> _WHAT THE TASK REQUIRES_
The lines to reproduce run from the one containing "Click the code 'x[x > 5]' expression" through the final line of the entries; write them out exactly and add nothing.
Segment Start: LISTED RECORDS
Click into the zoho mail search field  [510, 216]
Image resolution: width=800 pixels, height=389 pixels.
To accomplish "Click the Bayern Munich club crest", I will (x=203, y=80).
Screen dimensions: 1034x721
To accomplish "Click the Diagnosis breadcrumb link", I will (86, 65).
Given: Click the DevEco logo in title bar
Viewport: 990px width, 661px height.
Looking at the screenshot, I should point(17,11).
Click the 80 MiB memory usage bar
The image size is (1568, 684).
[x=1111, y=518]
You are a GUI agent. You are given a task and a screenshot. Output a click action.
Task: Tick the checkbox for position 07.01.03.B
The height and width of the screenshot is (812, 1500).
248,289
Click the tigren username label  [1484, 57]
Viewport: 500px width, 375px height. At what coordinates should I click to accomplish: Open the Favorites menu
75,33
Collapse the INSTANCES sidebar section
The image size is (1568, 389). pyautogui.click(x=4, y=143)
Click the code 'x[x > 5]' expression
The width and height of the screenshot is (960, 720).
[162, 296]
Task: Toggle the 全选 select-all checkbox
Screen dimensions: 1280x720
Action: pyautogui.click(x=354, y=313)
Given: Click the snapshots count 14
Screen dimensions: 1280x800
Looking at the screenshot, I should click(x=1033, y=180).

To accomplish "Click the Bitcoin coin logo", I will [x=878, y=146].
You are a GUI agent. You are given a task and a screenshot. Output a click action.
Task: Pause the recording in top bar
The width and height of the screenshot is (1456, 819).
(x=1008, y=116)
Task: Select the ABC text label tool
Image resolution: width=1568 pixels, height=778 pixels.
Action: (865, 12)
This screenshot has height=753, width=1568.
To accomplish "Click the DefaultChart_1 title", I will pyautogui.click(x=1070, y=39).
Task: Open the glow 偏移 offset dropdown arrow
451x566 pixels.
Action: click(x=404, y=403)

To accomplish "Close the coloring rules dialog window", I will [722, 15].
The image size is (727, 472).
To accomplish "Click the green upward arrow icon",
Segment End: LISTED RECORDS
> _RESULT FOR THIS TASK_
Click the code 'x[x > 5]' expression
The width and height of the screenshot is (960, 720).
[162, 296]
Task: Toggle the 全选 select-all checkbox
Screen dimensions: 1280x720
Action: pyautogui.click(x=354, y=313)
Given: Click the snapshots count 14
Screen dimensions: 1280x800
Looking at the screenshot, I should click(x=1033, y=180).

To accomplish "Click the Bitcoin coin logo", I will [x=878, y=146].
You are a GUI agent. You are given a task and a screenshot. Output a click action.
Task: Pause the recording in top bar
The width and height of the screenshot is (1456, 819).
(x=1008, y=116)
Task: Select the ABC text label tool
Image resolution: width=1568 pixels, height=778 pixels.
Action: (865, 12)
This screenshot has height=753, width=1568.
To accomplish "Click the DefaultChart_1 title", I will pyautogui.click(x=1070, y=39).
Task: Open the glow 偏移 offset dropdown arrow
451x566 pixels.
Action: click(x=404, y=403)

To accomplish "Close the coloring rules dialog window", I will [722, 15].
The image size is (727, 472).
To accomplish "Click the green upward arrow icon",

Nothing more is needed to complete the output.